Hidayatullah.com– Sejumlah mahasiswa Indonesia yang tergabung dalam Aliansi Mahasiswa Indonesia se-Malaysia menyampaikan sikap mereka soal revisi Undang-Undang Komisi Pemberantasan Korupsi (KPK).
Aliansi melakukan pertemuan Seruan Gerakan Intelektual “Indonesia Memanggil” di Kuala Lumpur, Malaysia, Senin (30/09/2019) pukul 16.00 waktu setempat hingga Selasa (01/10/2019) dinihari, dikoordinatori oleh Muhammad Rajiv Syarif.
Pertemuan khusus membahas sejumlah dinamika dan isu sosial yang sedang terjadi di Indonesia belakangan ini.
Acara tersebut berfokus terhadap penolakan revisi Undang-Undang Nomor 30 Tahun 2002 yang dianggap berpotensi untuk mempersulit kinerja KPK dalam memberantas tindak pidana korupsi.

§ §

→ **Kumpulan Soal**
**1)** Menurut berita di atas, siapa yang mengoordinatori pertemuan Aliansi Mahasiswa Indonesia se-Malaysia di Kuala Lumpur?
**2)** Salin dengan persis bagian berita di atas, mulai dari "Hidayatullah.com– Sejumlah mahasiswa" sampai dengan dan termasuk "Indonesia belakangan ini.".

Entri data tersimpan:

§ §

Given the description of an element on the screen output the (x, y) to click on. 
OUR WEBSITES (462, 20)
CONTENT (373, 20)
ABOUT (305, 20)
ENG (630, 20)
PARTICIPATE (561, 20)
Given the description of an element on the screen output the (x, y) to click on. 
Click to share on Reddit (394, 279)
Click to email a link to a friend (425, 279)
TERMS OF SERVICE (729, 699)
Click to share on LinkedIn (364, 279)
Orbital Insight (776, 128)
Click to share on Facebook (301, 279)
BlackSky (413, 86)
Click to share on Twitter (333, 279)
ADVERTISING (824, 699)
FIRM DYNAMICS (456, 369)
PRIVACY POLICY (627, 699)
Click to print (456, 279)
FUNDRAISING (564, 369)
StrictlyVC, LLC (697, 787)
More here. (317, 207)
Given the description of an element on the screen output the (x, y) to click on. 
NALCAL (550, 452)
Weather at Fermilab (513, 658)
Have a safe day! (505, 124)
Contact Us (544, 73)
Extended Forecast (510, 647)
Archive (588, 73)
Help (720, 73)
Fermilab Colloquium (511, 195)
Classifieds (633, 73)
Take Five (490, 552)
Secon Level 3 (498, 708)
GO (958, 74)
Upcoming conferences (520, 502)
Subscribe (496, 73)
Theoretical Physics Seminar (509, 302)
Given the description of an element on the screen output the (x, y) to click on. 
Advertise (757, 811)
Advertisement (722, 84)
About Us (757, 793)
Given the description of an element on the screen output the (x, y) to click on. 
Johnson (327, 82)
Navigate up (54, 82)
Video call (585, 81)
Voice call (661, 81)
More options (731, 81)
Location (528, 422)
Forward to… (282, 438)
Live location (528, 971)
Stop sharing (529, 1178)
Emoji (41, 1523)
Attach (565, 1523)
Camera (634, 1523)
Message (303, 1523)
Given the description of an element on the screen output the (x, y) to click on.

§ §

→ **Hasil Pengerjaan**
**1)** Muhammad Rajiv Syarif.

**2)**
Hidayatullah.com– Sejumlah mahasiswa Indonesia yang tergabung dalam Aliansi Mahasiswa Indonesia se-Malaysia menyampaikan sikap mereka soal revisi Undang-Undang Komisi Pemberantasan Korupsi (KPK).
Aliansi melakukan pertemuan Seruan Gerakan Intelektual “Indonesia Memanggil” di Kuala Lumpur, Malaysia, Senin (30/09/2019) pukul 16.00 waktu setempat hingga Selasa (01/10/2019) dinihari, dikoordinatori oleh Muhammad Rajiv Syarif.
Pertemuan khusus membahas sejumlah dinamika dan isu sosial yang sedang terjadi di Indonesia belakangan ini.